# Your assignment
Would you please return the lines of the entries below starting at the line that has "[Email This] (172, 1268)" and ending at the line that has "(212) 529-3600 (1369, 24)", both included, exactly as they are?

Saved entries
%%
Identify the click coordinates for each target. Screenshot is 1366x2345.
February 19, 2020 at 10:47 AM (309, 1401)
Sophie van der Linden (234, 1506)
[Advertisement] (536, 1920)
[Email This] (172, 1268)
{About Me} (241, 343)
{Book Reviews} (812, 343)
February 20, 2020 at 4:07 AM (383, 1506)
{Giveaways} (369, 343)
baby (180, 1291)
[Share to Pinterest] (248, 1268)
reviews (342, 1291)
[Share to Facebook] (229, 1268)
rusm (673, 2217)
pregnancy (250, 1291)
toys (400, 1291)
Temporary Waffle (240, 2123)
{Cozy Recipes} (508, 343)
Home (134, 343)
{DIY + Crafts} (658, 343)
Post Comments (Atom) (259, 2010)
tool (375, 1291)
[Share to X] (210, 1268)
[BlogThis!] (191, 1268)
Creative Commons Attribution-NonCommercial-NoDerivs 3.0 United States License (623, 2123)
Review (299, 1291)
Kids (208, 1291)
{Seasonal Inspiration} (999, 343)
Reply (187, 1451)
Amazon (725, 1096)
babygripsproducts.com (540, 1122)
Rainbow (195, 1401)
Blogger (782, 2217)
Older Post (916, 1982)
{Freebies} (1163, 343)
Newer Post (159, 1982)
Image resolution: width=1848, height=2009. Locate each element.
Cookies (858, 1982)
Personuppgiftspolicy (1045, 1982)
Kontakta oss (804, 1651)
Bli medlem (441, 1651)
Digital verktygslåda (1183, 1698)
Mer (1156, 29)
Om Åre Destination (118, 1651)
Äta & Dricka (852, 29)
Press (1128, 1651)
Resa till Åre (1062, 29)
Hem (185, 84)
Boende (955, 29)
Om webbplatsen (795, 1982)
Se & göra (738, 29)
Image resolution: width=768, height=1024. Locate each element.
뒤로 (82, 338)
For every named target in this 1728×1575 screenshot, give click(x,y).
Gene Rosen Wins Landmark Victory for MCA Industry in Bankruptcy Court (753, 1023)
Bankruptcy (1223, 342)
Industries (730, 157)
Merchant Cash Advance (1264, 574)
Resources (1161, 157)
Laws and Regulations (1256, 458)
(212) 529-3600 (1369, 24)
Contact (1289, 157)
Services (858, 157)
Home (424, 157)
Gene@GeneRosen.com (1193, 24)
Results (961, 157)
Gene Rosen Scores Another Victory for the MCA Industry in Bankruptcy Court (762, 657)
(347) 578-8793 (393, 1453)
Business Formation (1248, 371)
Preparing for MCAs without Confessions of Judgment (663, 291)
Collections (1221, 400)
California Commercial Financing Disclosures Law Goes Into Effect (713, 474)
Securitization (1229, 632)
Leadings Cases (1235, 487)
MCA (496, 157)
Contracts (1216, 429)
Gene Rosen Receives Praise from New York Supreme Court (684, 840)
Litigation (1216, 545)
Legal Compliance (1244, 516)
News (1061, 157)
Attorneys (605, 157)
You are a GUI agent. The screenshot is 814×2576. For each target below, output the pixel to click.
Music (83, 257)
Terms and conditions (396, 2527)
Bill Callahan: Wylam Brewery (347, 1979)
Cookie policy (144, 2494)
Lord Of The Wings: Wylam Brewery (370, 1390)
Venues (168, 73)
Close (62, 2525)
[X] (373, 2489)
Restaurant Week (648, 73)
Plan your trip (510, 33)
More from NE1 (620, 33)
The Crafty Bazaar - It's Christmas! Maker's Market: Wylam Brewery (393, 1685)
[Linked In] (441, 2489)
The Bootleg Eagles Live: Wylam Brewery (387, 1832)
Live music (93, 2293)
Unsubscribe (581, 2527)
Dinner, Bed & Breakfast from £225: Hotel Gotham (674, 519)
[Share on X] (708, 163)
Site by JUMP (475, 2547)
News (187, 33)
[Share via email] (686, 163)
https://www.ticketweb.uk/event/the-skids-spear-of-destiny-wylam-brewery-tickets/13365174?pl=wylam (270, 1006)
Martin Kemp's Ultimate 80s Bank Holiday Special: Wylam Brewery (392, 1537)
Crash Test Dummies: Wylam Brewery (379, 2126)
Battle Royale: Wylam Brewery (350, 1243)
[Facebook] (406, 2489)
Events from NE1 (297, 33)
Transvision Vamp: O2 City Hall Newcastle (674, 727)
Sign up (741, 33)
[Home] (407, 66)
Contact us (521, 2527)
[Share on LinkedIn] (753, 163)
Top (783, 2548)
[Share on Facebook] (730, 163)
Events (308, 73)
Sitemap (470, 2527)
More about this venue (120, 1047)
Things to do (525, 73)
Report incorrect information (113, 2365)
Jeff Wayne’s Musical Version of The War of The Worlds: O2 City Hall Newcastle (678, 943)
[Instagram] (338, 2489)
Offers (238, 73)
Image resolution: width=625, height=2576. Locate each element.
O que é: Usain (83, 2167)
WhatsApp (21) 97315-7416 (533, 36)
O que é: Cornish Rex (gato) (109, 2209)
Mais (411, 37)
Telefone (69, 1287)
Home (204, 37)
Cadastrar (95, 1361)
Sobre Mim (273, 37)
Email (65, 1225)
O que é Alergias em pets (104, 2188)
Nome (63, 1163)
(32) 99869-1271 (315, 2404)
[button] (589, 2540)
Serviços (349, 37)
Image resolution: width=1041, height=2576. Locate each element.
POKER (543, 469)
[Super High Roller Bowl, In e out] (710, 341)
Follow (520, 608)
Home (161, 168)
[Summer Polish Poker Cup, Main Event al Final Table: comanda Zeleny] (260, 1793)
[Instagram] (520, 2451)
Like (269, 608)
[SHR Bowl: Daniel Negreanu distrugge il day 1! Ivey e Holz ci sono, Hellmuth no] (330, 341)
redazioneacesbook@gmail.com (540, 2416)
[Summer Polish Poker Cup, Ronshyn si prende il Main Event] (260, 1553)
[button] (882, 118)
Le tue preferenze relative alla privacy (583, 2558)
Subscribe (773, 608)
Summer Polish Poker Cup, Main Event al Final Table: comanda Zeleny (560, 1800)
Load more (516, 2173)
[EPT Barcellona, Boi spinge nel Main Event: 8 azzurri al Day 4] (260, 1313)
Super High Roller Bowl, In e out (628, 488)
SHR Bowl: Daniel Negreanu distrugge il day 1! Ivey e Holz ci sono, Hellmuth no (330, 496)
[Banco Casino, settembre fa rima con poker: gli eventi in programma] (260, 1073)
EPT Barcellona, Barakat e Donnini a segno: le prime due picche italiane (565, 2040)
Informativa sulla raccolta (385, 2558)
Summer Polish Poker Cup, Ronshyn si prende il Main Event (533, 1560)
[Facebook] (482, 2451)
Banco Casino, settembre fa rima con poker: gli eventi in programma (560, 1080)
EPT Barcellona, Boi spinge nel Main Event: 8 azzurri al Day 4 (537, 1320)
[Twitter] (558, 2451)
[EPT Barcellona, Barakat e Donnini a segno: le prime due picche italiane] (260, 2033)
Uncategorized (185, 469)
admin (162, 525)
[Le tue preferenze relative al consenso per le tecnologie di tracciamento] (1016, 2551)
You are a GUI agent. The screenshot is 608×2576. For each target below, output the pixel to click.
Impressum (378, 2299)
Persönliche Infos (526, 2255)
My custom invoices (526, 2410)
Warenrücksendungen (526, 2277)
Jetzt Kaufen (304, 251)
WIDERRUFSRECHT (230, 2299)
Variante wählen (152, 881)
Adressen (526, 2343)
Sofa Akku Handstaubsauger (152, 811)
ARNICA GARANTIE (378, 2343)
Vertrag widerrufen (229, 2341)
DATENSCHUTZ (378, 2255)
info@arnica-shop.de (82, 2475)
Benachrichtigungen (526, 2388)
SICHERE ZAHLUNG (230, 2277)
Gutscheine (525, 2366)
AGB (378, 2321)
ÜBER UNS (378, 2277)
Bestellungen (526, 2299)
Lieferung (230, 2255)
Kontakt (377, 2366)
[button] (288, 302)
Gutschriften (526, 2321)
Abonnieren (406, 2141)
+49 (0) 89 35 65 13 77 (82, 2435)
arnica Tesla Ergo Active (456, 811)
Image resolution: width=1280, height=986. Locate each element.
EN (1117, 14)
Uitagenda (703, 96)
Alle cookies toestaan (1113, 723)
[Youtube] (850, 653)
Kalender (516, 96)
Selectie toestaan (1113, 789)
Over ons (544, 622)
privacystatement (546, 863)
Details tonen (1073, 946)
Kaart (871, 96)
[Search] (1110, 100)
%%
# Answer area
[Email This] (172, 1268)
{About Me} (241, 343)
{Book Reviews} (812, 343)
February 20, 2020 at 4:07 AM (383, 1506)
{Giveaways} (369, 343)
baby (180, 1291)
[Share to Pinterest] (248, 1268)
reviews (342, 1291)
[Share to Facebook] (229, 1268)
rusm (673, 2217)
pregnancy (250, 1291)
toys (400, 1291)
Temporary Waffle (240, 2123)
{Cozy Recipes} (508, 343)
Home (134, 343)
{DIY + Crafts} (658, 343)
Post Comments (Atom) (259, 2010)
tool (375, 1291)
[Share to X] (210, 1268)
[BlogThis!] (191, 1268)
Creative Commons Attribution-NonCommercial-NoDerivs 3.0 United States License (623, 2123)
Review (299, 1291)
Kids (208, 1291)
{Seasonal Inspiration} (999, 343)
Reply (187, 1451)
Amazon (725, 1096)
babygripsproducts.com (540, 1122)
Rainbow (195, 1401)
Blogger (782, 2217)
Older Post (916, 1982)
{Freebies} (1163, 343)
Newer Post (159, 1982)
Image resolution: width=1848, height=2009. Locate each element.
Cookies (858, 1982)
Personuppgiftspolicy (1045, 1982)
Kontakta oss (804, 1651)
Bli medlem (441, 1651)
Digital verktygslåda (1183, 1698)
Mer (1156, 29)
Om Åre Destination (118, 1651)
Äta & Dricka (852, 29)
Press (1128, 1651)
Resa till Åre (1062, 29)
Hem (185, 84)
Boende (955, 29)
Om webbplatsen (795, 1982)
Se & göra (738, 29)
Image resolution: width=768, height=1024. Locate each element.
뒤로 (82, 338)
For every named target in this 1728×1575 screenshot, give click(x,y).
Gene Rosen Wins Landmark Victory for MCA Industry in Bankruptcy Court (753, 1023)
Bankruptcy (1223, 342)
Industries (730, 157)
Merchant Cash Advance (1264, 574)
Resources (1161, 157)
Laws and Regulations (1256, 458)
(212) 529-3600 (1369, 24)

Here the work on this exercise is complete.